Question about code example for system.util.invokeLater

I'm not quite clear on below example, how to duplicate this example in an actual vision window? any suggestion is appreciated.

This example is from the manual.

# The code in the update/refresh button uses the 'date' property on the two
# calendar components, which are bound to the current_timestamp property on their
# parent. We want to simulate a button press when the window opens, but only
# after the date properties' bindings have been evaluated.
  
if event.propertyName == 'current_timestamp':
   # Define a function to click the button
   def clickButton(button = event.source.parent.getComponent('Refresh')):
      import system
      button.doClick()
      system.gui.messageBox("Button has been clicked!")
  
   # Tell the system to invoke the function after
   # the current event has been processed
   system.util.invokeLater(clickButton)

What are you trying to accomplish?

I want to understand the purpose of this function through this example.

The function inserts the call to the function at the end of the current event call stack.

In this instance the assumption is that the example script will be called at window open. If you were to call the clickButton function immediately there would be invalid data because all of the bindings had not yet been processed.

Using invokeLater, means that the the function will be called following the binding processing events which are already on the GUI event dispatch thread.

The function is also commonly used to return data back to the GUI from a background thread in a thread safe way.

3 Likes

Which process is running first, the evaluation of property binding or the window property change event script? or they are simultaneously?

Vision is backed by Java Swing, which runs a single threaded event loop that processes all GUI events in a queue. All first party stuff is guaranteed to be correctly using that queue.

system.util.invokeLater simply appends some callable action to the end of that queue - no more, no less.
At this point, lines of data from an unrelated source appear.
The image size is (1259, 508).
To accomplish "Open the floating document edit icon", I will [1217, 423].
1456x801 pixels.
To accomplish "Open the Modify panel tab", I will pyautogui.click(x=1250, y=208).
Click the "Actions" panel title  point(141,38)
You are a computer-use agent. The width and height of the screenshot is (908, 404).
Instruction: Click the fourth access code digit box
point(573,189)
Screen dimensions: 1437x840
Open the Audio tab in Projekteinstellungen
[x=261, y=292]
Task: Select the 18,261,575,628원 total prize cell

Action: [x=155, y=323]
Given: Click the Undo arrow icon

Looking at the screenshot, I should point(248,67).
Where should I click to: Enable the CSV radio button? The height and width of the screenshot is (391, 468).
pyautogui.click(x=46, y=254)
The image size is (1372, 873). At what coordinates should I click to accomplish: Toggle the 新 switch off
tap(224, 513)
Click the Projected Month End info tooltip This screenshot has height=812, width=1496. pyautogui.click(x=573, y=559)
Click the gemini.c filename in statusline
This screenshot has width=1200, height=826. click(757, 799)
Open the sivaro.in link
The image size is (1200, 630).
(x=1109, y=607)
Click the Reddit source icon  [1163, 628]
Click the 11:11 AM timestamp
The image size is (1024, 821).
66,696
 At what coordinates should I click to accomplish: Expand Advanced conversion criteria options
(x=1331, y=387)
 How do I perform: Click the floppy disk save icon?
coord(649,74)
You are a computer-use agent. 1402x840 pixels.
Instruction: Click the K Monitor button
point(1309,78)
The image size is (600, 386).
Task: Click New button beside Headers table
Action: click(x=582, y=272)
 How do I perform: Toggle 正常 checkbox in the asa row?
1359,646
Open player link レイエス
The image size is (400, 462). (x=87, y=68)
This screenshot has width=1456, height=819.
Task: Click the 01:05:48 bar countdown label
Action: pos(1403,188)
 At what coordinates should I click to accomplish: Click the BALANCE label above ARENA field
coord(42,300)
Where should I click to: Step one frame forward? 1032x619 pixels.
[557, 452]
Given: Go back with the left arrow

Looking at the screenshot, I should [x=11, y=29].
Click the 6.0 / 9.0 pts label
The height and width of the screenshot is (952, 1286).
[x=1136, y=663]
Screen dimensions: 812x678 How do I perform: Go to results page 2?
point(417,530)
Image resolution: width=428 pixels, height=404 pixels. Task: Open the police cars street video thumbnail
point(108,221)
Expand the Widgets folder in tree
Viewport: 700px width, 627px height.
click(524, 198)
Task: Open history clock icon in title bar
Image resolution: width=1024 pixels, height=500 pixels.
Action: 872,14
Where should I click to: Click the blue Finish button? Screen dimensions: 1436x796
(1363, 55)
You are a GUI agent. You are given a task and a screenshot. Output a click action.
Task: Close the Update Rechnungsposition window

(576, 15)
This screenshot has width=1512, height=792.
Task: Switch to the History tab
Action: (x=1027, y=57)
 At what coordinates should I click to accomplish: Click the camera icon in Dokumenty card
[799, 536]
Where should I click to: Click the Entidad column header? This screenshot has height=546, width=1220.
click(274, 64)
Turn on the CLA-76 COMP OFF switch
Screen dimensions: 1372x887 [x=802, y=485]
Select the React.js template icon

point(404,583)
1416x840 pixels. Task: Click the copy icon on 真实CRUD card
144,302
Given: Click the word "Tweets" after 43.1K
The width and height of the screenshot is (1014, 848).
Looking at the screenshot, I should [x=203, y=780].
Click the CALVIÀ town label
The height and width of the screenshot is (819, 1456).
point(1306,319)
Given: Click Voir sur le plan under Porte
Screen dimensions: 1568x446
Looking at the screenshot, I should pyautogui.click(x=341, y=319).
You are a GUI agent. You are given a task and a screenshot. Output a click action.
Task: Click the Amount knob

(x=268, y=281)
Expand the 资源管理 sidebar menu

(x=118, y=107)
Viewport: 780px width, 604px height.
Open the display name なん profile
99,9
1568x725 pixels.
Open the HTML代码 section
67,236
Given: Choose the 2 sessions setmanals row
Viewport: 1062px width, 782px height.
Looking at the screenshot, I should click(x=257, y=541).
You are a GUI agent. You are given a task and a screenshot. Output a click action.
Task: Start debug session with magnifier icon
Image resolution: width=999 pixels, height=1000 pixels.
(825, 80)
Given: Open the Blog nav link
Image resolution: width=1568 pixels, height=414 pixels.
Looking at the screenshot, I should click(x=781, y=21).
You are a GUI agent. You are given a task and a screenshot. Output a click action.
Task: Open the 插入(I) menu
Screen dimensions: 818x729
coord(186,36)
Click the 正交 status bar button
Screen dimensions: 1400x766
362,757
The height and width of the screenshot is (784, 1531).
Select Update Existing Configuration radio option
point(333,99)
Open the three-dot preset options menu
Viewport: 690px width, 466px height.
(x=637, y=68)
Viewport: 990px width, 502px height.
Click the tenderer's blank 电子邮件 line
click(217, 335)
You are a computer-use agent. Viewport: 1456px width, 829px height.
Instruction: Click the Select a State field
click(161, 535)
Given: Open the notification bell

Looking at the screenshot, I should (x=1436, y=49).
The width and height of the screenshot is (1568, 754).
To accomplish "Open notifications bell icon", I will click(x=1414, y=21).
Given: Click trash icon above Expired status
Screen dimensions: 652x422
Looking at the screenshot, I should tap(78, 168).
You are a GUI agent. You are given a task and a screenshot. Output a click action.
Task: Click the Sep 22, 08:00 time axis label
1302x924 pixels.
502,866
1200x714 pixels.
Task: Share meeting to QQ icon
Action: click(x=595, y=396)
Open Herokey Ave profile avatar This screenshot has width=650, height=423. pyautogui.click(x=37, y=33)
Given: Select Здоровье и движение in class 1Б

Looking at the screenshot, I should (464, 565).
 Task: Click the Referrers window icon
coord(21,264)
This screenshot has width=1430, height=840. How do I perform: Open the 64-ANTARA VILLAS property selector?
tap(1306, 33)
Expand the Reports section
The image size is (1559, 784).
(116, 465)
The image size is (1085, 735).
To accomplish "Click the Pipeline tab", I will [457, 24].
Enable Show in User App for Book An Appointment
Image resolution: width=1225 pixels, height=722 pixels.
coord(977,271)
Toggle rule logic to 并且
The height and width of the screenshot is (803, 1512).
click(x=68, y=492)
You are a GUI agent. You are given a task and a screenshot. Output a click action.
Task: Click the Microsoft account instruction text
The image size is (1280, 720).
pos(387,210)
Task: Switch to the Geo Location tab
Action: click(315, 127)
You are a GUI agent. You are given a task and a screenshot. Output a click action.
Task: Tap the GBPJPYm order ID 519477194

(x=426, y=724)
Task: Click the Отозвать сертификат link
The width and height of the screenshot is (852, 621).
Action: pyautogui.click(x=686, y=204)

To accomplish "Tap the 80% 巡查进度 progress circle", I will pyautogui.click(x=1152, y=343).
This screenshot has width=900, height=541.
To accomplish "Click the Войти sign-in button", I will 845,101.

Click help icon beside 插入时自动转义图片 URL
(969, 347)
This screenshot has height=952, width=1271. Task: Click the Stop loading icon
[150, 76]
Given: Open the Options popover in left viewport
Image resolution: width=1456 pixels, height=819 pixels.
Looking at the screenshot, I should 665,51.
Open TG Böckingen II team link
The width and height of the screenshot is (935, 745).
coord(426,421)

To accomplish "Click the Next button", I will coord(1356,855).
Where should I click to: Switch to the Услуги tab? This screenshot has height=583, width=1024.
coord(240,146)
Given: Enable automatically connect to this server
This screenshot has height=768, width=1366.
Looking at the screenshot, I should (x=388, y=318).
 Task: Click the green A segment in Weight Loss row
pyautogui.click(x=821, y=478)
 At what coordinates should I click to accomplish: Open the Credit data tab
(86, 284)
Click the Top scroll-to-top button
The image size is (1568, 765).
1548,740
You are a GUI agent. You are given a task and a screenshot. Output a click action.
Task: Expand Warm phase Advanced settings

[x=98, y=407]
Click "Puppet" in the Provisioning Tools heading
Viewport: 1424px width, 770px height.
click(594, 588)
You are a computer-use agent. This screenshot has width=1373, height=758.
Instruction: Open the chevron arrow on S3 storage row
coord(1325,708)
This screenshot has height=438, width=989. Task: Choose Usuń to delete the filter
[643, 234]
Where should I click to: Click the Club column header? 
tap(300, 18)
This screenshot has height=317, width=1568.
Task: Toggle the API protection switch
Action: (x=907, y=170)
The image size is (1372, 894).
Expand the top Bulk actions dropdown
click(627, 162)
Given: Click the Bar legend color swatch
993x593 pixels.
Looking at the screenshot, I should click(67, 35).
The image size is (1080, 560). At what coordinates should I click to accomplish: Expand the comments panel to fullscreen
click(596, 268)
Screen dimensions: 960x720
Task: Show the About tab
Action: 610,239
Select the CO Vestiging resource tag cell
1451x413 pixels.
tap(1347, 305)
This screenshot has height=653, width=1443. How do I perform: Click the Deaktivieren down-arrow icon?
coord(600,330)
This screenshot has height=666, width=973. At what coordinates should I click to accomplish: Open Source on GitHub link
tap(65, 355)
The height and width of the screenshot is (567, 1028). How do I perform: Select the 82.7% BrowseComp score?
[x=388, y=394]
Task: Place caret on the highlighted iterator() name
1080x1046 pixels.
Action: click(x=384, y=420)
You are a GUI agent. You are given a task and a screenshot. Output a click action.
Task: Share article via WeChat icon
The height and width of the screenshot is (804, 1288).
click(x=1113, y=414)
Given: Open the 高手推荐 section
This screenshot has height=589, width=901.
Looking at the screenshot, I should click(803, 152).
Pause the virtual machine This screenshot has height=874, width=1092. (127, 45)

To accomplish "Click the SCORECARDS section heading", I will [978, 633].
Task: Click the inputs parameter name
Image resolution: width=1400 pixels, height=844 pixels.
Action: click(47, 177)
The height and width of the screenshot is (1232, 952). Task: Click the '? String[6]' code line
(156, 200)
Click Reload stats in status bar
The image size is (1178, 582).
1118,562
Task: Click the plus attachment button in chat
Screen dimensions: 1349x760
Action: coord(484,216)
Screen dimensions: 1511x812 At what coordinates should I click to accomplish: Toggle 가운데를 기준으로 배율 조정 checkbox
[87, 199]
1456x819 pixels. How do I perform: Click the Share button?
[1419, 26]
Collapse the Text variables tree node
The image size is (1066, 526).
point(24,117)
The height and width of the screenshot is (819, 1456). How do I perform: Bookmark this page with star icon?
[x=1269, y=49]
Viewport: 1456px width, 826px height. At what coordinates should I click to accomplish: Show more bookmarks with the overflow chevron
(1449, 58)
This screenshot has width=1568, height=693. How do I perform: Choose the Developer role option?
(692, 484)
If you use it from some script that's already running on the EDT, then you are guaranteed that your provided function will be called "later" - with no guarantee on when (though in practice it's likely less than a second).

Binding startup and evaluation happens, as much as possible, asynchronously, but actual property assignment once values are delivered must happen on the EDT. But that doesn't mean that simply putting your code into invokeLater is going to happen after all bindings are evaluated, because bindings can re-evaluate as many time as needed.

Are you actually trying to solve a specific problem here, or just curious about the details?

1 Like

So here if not use invokeLater, it may or may not have issue, but after use invokeLater, it can ensure this clickButton function is called just after the evaluate of current_timestamp property. this is much more safe style. This is why we need use it.